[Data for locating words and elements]

——

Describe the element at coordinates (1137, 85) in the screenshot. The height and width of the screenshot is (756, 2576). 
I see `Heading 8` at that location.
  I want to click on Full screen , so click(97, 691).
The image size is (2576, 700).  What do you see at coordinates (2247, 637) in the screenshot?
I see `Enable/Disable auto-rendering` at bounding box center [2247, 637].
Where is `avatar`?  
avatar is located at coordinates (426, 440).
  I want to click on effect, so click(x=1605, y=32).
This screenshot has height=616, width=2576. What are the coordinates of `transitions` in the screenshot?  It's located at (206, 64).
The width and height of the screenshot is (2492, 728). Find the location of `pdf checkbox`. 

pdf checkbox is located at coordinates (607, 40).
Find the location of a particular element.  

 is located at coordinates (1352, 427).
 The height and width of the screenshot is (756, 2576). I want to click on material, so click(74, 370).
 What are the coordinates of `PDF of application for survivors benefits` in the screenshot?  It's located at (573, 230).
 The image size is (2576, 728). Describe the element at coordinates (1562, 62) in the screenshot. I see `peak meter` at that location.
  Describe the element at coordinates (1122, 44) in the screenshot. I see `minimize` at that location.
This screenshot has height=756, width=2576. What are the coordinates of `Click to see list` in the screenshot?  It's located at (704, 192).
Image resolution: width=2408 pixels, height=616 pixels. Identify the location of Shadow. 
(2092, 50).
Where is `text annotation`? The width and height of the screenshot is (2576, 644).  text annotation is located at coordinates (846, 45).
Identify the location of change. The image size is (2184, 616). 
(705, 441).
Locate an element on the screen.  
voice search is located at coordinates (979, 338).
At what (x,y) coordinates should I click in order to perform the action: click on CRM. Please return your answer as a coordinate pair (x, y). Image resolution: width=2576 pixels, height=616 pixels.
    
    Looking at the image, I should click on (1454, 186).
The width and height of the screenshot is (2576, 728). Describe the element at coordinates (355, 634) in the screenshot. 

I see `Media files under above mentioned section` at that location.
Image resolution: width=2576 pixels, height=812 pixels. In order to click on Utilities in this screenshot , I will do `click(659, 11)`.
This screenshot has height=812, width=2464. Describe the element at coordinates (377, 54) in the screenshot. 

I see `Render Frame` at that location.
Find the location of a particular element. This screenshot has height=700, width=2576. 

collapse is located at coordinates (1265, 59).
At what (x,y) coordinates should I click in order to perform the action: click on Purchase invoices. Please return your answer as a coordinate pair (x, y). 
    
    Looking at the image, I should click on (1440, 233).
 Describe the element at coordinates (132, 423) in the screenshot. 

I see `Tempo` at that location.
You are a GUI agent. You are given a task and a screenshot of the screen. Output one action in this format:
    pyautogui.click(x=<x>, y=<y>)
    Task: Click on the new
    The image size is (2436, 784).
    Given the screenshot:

——

» **SHORT PROBLEM**:
Revise the material so that every occurrence of "Find the location of" reads "Determine the position of", leaving everything else unchanged.

» **EXPECTED OUTPUT**:
Describe the element at coordinates (1137, 85) in the screenshot. The height and width of the screenshot is (756, 2576). 
I see `Heading 8` at that location.
  I want to click on Full screen , so click(97, 691).
The image size is (2576, 700).  What do you see at coordinates (2247, 637) in the screenshot?
I see `Enable/Disable auto-rendering` at bounding box center [2247, 637].
Where is `avatar`?  
avatar is located at coordinates (426, 440).
  I want to click on effect, so click(x=1605, y=32).
This screenshot has height=616, width=2576. What are the coordinates of `transitions` in the screenshot?  It's located at (206, 64).
The width and height of the screenshot is (2492, 728). Determine the position of `pdf checkbox`. 

pdf checkbox is located at coordinates (607, 40).
Determine the position of a particular element.  

 is located at coordinates (1352, 427).
 The height and width of the screenshot is (756, 2576). I want to click on material, so click(74, 370).
 What are the coordinates of `PDF of application for survivors benefits` in the screenshot?  It's located at (573, 230).
 The image size is (2576, 728). Describe the element at coordinates (1562, 62) in the screenshot. I see `peak meter` at that location.
  Describe the element at coordinates (1122, 44) in the screenshot. I see `minimize` at that location.
This screenshot has height=756, width=2576. What are the coordinates of `Click to see list` in the screenshot?  It's located at (704, 192).
Image resolution: width=2408 pixels, height=616 pixels. Identify the location of Shadow. 
(2092, 50).
Where is `text annotation`? The width and height of the screenshot is (2576, 644).  text annotation is located at coordinates (846, 45).
Identify the location of change. The image size is (2184, 616). 
(705, 441).
Locate an element on the screen.  
voice search is located at coordinates (979, 338).
At what (x,y) coordinates should I click in order to perform the action: click on CRM. Please return your answer as a coordinate pair (x, y). Image resolution: width=2576 pixels, height=616 pixels.
    
    Looking at the image, I should click on (1454, 186).
The width and height of the screenshot is (2576, 728). Describe the element at coordinates (355, 634) in the screenshot. 

I see `Media files under above mentioned section` at that location.
Image resolution: width=2576 pixels, height=812 pixels. In order to click on Utilities in this screenshot , I will do `click(659, 11)`.
This screenshot has height=812, width=2464. Describe the element at coordinates (377, 54) in the screenshot. 

I see `Render Frame` at that location.
Determine the position of a particular element. This screenshot has height=700, width=2576. 

collapse is located at coordinates (1265, 59).
At what (x,y) coordinates should I click in order to perform the action: click on Purchase invoices. Please return your answer as a coordinate pair (x, y). 
    
    Looking at the image, I should click on (1440, 233).
 Describe the element at coordinates (132, 423) in the screenshot. 

I see `Tempo` at that location.
You are a GUI agent. You are given a task and a screenshot of the screen. Output one action in this format:
    pyautogui.click(x=<x>, y=<y>)
    Task: Click on the new
    The image size is (2436, 784).
    Given the screenshot:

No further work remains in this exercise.